Required work: Print each entry below precisely as shown.

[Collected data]
# # # # # # #

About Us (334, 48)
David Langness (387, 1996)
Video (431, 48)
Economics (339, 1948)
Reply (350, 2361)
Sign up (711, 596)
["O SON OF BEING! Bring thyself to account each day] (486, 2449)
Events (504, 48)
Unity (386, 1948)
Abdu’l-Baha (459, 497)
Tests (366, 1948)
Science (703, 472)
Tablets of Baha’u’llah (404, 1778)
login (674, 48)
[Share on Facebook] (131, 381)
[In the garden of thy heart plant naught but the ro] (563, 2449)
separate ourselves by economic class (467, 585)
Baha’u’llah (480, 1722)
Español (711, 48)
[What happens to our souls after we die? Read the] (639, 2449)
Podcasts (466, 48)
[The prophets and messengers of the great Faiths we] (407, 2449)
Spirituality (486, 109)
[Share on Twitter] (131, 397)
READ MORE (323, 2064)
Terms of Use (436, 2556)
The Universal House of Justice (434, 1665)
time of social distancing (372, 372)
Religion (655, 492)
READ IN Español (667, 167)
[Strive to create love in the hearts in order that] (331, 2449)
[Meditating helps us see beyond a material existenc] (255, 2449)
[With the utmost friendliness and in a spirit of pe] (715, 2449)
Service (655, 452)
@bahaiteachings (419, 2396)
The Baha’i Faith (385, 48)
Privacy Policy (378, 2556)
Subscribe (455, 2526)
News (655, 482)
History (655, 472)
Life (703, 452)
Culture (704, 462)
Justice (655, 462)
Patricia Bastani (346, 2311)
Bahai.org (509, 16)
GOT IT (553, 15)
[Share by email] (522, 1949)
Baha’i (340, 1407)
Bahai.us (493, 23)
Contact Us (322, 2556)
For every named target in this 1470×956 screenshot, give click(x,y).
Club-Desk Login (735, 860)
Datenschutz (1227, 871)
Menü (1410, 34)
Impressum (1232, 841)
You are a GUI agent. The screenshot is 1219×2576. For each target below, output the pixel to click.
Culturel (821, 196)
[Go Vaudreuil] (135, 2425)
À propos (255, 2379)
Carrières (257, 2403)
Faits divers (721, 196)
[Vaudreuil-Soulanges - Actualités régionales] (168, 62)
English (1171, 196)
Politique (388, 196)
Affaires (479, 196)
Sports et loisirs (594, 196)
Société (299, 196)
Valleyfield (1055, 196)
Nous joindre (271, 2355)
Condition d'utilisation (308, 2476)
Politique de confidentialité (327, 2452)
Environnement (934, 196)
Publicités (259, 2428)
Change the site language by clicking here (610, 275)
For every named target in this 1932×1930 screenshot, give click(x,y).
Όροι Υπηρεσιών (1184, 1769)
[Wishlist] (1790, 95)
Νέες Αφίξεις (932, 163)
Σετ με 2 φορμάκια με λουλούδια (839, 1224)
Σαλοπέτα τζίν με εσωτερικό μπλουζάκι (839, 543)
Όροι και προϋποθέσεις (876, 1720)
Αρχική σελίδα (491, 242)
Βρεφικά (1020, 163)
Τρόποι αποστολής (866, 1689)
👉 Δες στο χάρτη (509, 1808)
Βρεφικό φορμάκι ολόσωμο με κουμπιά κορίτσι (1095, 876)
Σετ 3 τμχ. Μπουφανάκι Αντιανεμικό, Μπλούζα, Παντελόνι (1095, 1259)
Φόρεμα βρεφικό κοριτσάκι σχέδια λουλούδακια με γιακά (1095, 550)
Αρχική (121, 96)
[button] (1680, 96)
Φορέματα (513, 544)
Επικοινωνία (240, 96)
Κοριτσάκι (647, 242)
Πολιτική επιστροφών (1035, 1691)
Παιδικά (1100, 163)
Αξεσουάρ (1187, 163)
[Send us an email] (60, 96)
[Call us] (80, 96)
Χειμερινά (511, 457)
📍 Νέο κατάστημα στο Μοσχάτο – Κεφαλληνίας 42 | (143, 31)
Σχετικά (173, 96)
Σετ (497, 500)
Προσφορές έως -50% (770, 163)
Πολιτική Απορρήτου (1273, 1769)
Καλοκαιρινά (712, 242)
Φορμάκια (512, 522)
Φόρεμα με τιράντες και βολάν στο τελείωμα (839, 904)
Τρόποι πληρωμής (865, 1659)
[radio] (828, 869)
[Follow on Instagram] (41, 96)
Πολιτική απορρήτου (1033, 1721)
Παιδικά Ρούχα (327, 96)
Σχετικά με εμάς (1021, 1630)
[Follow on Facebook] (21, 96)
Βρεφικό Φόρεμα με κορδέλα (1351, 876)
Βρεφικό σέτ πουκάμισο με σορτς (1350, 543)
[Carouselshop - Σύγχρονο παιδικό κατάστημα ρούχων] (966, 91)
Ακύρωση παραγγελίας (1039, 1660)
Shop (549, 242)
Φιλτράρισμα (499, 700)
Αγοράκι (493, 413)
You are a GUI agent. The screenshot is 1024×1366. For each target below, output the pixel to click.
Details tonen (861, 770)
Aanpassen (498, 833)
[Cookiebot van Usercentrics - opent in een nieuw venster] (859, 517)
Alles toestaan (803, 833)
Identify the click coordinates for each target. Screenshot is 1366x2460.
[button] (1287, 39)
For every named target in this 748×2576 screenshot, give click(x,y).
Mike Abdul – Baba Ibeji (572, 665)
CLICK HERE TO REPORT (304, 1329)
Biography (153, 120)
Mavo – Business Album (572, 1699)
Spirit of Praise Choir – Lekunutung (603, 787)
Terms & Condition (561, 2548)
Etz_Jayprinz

# # # # # # #

Output for this exercise:
About Us (334, 48)
David Langness (387, 1996)
Video (431, 48)
Economics (339, 1948)
Reply (350, 2361)
Sign up (711, 596)
["O SON OF BEING! Bring thyself to account each day] (486, 2449)
Events (504, 48)
Unity (386, 1948)
Abdu’l-Baha (459, 497)
Tests (366, 1948)
Science (703, 472)
Tablets of Baha’u’llah (404, 1778)
login (674, 48)
[Share on Facebook] (131, 381)
[In the garden of thy heart plant naught but the ro] (563, 2449)
separate ourselves by economic class (467, 585)
Baha’u’llah (480, 1722)
Español (711, 48)
[What happens to our souls after we die? Read the] (639, 2449)
Podcasts (466, 48)
[The prophets and messengers of the great Faiths we] (407, 2449)
Spirituality (486, 109)
[Share on Twitter] (131, 397)
READ MORE (323, 2064)
Terms of Use (436, 2556)
The Universal House of Justice (434, 1665)
time of social distancing (372, 372)
Religion (655, 492)
READ IN Español (667, 167)
[Strive to create love in the hearts in order that] (331, 2449)
[Meditating helps us see beyond a material existenc] (255, 2449)
[With the utmost friendliness and in a spirit of pe] (715, 2449)
Service (655, 452)
@bahaiteachings (419, 2396)
The Baha’i Faith (385, 48)
Privacy Policy (378, 2556)
Subscribe (455, 2526)
News (655, 482)
History (655, 472)
Life (703, 452)
Culture (704, 462)
Justice (655, 462)
Patricia Bastani (346, 2311)
Bahai.org (509, 16)
GOT IT (553, 15)
[Share by email] (522, 1949)
Baha’i (340, 1407)
Bahai.us (493, 23)
Contact Us (322, 2556)
For every named target in this 1470×956 screenshot, give click(x,y).
Club-Desk Login (735, 860)
Datenschutz (1227, 871)
Menü (1410, 34)
Impressum (1232, 841)
You are a GUI agent. The screenshot is 1219×2576. For each target below, output the pixel to click.
Culturel (821, 196)
[Go Vaudreuil] (135, 2425)
À propos (255, 2379)
Carrières (257, 2403)
Faits divers (721, 196)
[Vaudreuil-Soulanges - Actualités régionales] (168, 62)
English (1171, 196)
Politique (388, 196)
Affaires (479, 196)
Sports et loisirs (594, 196)
Société (299, 196)
Valleyfield (1055, 196)
Nous joindre (271, 2355)
Condition d'utilisation (308, 2476)
Politique de confidentialité (327, 2452)
Environnement (934, 196)
Publicités (259, 2428)
Change the site language by clicking here (610, 275)
For every named target in this 1932×1930 screenshot, give click(x,y).
Όροι Υπηρεσιών (1184, 1769)
[Wishlist] (1790, 95)
Νέες Αφίξεις (932, 163)
Σετ με 2 φορμάκια με λουλούδια (839, 1224)
Σαλοπέτα τζίν με εσωτερικό μπλουζάκι (839, 543)
Όροι και προϋποθέσεις (876, 1720)
Αρχική σελίδα (491, 242)
Βρεφικά (1020, 163)
Τρόποι αποστολής (866, 1689)
👉 Δες στο χάρτη (509, 1808)
Βρεφικό φορμάκι ολόσωμο με κουμπιά κορίτσι (1095, 876)
Σετ 3 τμχ. Μπουφανάκι Αντιανεμικό, Μπλούζα, Παντελόνι (1095, 1259)
Φόρεμα βρεφικό κοριτσάκι σχέδια λουλούδακια με γιακά (1095, 550)
Αρχική (121, 96)
[button] (1680, 96)
Φορέματα (513, 544)
Επικοινωνία (240, 96)
Κοριτσάκι (647, 242)
Πολιτική επιστροφών (1035, 1691)
Παιδικά (1100, 163)
Αξεσουάρ (1187, 163)
[Send us an email] (60, 96)
[Call us] (80, 96)
Χειμερινά (511, 457)
📍 Νέο κατάστημα στο Μοσχάτο – Κεφαλληνίας 42 | (143, 31)
Σχετικά (173, 96)
Σετ (497, 500)
Προσφορές έως -50% (770, 163)
Πολιτική Απορρήτου (1273, 1769)
Καλοκαιρινά (712, 242)
Φορμάκια (512, 522)
Φόρεμα με τιράντες και βολάν στο τελείωμα (839, 904)
Τρόποι πληρωμής (865, 1659)
[radio] (828, 869)
[Follow on Instagram] (41, 96)
Πολιτική απορρήτου (1033, 1721)
Παιδικά Ρούχα (327, 96)
Σχετικά με εμάς (1021, 1630)
[Follow on Facebook] (21, 96)
Βρεφικό Φόρεμα με κορδέλα (1351, 876)
Βρεφικό σέτ πουκάμισο με σορτς (1350, 543)
[Carouselshop - Σύγχρονο παιδικό κατάστημα ρούχων] (966, 91)
Ακύρωση παραγγελίας (1039, 1660)
Shop (549, 242)
Φιλτράρισμα (499, 700)
Αγοράκι (493, 413)
You are a GUI agent. The screenshot is 1024×1366. For each target below, output the pixel to click.
Details tonen (861, 770)
Aanpassen (498, 833)
[Cookiebot van Usercentrics - opent in een nieuw venster] (859, 517)
Alles toestaan (803, 833)
Identify the click coordinates for each target. Screenshot is 1366x2460.
[button] (1287, 39)
For every named target in this 748×2576 screenshot, give click(x,y).
Mike Abdul – Baba Ibeji (572, 665)
CLICK HERE TO REPORT (304, 1329)
Biography (153, 120)
Mavo – Business Album (572, 1699)
Spirit of Praise Choir – Lekunutung (603, 787)
Terms & Condition (561, 2548)
Etz_Jayprinz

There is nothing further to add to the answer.